The TIR approach allows the model to solve complex mathematical questions by generating executable code. This yields accuracy on benchmark datasets and enables solutions to problems that are difficult to resolve solely through text-based reasoning.
Chatbot demonstration of Qwen2.5-Math's Tool-Integrated Reasoning: the model generates a solution plan, outputs Python code, and executes it for the answer.
A demo implementation within Qwen-Agent showcases this process, accepting code-execution requests from users and enabling local solution verification. Additionally, multimodal demos built on Qwen2-VL expand capabilities to process images or handwritten sketches of problems.
Performance and Evaluation
Qwen2.5-Math-1.5B demonstrates results across standard mathematical evaluation benchmarks in both English and Chinese environments. On the MATH benchmark, it achieves approximately 80% accuracy when utilizing the Python interpreter with TIR, and shows consistent gains over the prior Qwen2-Math series.
Performance of Qwen2.5-Math-Instruct and other models on English mathematical benchmarks under chain-of-thought and tool-integrated reasoning modalities.

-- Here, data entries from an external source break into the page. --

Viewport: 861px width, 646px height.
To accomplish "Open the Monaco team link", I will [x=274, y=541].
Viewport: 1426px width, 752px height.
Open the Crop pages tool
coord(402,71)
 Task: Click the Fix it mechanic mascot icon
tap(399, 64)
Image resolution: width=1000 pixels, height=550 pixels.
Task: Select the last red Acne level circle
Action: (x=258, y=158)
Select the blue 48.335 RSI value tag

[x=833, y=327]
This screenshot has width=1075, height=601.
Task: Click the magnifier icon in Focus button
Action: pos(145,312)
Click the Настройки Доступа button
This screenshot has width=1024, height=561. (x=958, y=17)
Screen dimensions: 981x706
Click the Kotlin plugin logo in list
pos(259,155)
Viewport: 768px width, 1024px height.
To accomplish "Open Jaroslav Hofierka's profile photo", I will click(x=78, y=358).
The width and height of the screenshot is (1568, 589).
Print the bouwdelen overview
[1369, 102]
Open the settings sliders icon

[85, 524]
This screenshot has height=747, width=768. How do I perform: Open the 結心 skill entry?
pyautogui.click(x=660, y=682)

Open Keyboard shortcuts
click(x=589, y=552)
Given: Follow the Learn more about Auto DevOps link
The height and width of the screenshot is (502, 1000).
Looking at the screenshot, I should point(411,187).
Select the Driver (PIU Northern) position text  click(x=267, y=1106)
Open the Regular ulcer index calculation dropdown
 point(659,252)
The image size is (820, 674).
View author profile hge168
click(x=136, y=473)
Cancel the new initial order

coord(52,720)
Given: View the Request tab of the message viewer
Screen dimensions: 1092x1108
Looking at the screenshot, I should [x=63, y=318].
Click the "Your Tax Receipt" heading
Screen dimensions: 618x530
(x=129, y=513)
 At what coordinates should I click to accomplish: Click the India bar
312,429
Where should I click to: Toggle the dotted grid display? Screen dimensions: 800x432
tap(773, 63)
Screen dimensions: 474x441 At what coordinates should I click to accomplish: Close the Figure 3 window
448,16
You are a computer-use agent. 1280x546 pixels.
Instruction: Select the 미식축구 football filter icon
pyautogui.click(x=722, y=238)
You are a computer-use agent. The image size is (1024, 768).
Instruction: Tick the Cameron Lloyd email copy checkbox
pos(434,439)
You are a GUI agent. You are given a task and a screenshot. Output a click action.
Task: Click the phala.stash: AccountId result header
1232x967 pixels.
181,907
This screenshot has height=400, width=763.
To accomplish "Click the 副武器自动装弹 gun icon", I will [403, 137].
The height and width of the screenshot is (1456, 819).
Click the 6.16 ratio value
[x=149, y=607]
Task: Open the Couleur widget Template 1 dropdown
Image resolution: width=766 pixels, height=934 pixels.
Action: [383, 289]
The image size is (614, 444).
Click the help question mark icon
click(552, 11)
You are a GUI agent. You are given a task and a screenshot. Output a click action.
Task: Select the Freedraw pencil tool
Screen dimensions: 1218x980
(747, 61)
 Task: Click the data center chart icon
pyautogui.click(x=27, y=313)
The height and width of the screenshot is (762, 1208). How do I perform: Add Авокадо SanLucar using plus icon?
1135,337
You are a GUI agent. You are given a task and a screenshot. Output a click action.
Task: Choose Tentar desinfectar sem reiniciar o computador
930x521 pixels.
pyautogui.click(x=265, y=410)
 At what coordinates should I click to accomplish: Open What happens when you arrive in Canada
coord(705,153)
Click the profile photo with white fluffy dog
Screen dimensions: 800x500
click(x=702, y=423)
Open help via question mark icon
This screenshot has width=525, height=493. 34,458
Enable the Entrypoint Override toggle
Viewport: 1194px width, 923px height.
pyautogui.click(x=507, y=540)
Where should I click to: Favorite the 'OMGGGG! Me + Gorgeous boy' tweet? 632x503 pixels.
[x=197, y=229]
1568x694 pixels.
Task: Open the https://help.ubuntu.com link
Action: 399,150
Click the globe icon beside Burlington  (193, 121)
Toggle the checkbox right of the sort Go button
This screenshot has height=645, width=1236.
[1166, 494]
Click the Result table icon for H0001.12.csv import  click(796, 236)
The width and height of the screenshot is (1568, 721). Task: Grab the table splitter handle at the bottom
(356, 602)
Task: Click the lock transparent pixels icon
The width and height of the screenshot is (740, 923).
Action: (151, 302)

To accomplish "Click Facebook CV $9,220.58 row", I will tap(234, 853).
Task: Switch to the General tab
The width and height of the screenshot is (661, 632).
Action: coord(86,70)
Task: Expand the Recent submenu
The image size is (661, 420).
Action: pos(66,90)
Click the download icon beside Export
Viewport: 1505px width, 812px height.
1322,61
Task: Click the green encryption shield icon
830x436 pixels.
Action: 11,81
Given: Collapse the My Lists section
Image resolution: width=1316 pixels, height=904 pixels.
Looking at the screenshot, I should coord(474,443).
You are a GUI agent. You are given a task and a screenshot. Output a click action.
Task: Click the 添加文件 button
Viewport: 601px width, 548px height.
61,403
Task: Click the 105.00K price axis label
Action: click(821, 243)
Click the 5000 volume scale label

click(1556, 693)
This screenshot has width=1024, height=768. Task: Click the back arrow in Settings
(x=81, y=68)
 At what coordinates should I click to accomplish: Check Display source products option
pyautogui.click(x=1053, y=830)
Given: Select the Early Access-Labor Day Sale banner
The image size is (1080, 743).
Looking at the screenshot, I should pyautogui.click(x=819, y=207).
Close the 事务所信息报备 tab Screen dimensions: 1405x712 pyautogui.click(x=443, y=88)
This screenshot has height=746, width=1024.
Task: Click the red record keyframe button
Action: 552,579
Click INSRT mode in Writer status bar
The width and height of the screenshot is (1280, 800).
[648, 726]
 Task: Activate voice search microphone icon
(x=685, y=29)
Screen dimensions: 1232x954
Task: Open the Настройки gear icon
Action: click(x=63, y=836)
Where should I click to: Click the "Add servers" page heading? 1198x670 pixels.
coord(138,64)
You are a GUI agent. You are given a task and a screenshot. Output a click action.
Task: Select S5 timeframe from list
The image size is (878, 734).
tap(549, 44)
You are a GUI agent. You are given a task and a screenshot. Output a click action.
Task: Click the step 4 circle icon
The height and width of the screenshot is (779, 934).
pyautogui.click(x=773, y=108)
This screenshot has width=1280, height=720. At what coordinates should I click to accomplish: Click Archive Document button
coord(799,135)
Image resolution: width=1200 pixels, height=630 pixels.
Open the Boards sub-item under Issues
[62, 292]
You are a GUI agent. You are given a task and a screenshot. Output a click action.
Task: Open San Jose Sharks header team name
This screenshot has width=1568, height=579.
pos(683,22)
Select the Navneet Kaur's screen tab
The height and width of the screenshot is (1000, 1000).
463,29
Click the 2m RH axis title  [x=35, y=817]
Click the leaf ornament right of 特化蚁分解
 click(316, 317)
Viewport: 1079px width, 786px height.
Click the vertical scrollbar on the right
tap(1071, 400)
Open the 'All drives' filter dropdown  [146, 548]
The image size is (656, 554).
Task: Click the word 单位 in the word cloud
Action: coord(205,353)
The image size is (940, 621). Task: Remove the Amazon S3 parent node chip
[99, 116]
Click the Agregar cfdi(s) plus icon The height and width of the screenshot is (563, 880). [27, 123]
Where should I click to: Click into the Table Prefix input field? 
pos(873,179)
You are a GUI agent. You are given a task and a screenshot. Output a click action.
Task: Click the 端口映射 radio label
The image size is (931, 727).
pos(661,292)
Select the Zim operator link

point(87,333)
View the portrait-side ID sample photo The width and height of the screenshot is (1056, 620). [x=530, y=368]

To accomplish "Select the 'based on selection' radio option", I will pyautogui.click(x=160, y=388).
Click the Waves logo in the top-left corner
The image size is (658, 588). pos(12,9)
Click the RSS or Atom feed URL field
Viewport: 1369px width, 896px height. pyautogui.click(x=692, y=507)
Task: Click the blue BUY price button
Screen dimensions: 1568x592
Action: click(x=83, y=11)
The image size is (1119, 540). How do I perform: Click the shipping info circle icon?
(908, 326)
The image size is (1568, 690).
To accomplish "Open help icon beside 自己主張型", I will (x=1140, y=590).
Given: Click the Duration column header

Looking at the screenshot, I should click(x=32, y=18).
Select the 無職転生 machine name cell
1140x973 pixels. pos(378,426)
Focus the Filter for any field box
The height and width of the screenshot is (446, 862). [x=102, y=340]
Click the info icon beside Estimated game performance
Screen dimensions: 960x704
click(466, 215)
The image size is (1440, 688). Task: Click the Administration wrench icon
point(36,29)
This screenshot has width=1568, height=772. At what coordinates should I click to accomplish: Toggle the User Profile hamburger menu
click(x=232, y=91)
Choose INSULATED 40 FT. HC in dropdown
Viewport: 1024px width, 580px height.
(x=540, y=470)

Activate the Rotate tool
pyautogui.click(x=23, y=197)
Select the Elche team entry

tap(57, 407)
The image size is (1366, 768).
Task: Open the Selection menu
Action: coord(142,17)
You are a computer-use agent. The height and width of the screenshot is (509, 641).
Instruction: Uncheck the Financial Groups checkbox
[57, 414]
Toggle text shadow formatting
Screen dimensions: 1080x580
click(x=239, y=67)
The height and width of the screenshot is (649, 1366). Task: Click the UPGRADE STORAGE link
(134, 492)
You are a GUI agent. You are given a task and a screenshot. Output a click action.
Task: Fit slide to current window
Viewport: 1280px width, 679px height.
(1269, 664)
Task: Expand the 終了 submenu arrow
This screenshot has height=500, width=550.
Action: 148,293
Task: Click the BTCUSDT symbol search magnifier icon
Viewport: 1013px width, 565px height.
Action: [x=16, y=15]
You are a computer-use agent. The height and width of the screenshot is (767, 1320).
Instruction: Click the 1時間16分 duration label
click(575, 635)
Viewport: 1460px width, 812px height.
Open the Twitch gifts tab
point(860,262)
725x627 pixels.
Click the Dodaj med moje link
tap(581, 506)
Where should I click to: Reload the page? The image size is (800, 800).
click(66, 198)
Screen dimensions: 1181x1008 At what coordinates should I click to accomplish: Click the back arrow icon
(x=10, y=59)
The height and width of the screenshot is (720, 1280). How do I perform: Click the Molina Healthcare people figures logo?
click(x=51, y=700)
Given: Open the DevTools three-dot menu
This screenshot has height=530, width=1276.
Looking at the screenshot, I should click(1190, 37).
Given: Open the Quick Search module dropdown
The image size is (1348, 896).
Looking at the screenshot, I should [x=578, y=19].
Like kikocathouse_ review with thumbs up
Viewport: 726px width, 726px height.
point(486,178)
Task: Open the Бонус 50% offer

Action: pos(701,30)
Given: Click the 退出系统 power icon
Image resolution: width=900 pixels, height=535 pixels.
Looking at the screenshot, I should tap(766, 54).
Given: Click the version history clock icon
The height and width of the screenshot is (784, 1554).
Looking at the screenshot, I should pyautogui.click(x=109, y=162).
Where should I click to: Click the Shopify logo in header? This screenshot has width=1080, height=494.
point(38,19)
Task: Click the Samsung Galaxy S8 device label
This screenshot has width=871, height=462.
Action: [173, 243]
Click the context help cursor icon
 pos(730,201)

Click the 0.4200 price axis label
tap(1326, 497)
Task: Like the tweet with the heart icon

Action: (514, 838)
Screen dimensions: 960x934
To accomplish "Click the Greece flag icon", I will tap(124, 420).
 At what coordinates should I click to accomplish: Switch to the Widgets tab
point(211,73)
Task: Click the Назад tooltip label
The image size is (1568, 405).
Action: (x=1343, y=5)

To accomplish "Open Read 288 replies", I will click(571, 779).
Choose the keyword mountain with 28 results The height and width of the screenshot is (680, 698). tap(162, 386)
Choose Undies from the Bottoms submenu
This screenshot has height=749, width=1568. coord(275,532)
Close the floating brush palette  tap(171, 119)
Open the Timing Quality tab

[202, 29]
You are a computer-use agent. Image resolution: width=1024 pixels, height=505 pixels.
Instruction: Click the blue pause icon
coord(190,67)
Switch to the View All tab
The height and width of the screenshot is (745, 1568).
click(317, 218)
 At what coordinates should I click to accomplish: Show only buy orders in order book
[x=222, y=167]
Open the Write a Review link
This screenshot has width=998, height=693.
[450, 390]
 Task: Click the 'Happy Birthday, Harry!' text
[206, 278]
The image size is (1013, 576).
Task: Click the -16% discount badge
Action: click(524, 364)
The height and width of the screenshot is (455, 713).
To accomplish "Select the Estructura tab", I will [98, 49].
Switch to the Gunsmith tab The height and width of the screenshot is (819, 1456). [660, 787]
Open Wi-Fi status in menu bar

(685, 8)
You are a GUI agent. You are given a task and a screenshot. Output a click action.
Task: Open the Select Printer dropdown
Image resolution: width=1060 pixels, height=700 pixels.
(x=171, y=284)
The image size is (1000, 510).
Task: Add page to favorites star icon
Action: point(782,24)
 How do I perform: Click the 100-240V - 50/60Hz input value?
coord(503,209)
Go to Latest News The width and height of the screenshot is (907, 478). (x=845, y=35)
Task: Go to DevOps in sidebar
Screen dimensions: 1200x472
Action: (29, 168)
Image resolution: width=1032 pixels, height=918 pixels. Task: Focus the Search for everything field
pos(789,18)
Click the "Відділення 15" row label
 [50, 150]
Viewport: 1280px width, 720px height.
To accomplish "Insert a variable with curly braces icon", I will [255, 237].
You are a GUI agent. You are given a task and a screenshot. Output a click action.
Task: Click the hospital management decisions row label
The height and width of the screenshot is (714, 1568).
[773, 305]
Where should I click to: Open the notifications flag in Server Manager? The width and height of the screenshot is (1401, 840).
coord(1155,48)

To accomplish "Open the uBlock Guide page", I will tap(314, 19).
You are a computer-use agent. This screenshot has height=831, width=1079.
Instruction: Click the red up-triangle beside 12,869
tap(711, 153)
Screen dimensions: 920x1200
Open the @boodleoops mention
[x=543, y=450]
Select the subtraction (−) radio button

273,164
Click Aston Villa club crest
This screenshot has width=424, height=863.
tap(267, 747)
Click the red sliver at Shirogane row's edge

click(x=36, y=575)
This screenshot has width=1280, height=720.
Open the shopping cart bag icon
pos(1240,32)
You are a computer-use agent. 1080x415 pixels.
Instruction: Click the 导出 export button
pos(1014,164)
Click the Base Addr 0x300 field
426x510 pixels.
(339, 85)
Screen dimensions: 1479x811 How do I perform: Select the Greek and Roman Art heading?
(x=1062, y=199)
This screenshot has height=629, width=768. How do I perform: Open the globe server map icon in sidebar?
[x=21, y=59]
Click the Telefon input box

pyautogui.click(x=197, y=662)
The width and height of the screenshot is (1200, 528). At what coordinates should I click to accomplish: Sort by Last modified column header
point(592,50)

In rigorous competition settings such as AIME 2024 and AMC 2023, the model solves a substantial portion of challenging problems. For instance, in CoT mode with reward aggregation, Qwen2.5-Math-1.5B-Instruct answers 29 out of 40 AMC 2023 questions. Larger variants within the Qwen2.5-Math series further improve these metrics, with performance comparable to several other models on both English and Chinese tasks.
Performance of Qwen2.5-Math-Instruct and other models on AIME 2024 and AMC 2023 benchmarks; results are grouped by reasoning strategy.
Qwen2.5-Math-1.5B is specifically intended for mathematical reasoning tasks in English and Chinese. Its design is tailored for academic benchmarks, math education, and problem-solving involving symbolic computation and logical deduction. The model is not recommended for general-purpose language tasks outside mathematics, as highlighted in project documentation.
Both the base and instruction-tuned versions are provided: the base model is optimized for few-shot inference and fine-tuning, while the instruction-tuned model is suitable for interactive chat-like use. The recommended inference settings utilize the latest versions of popular transformer libraries for compatibility.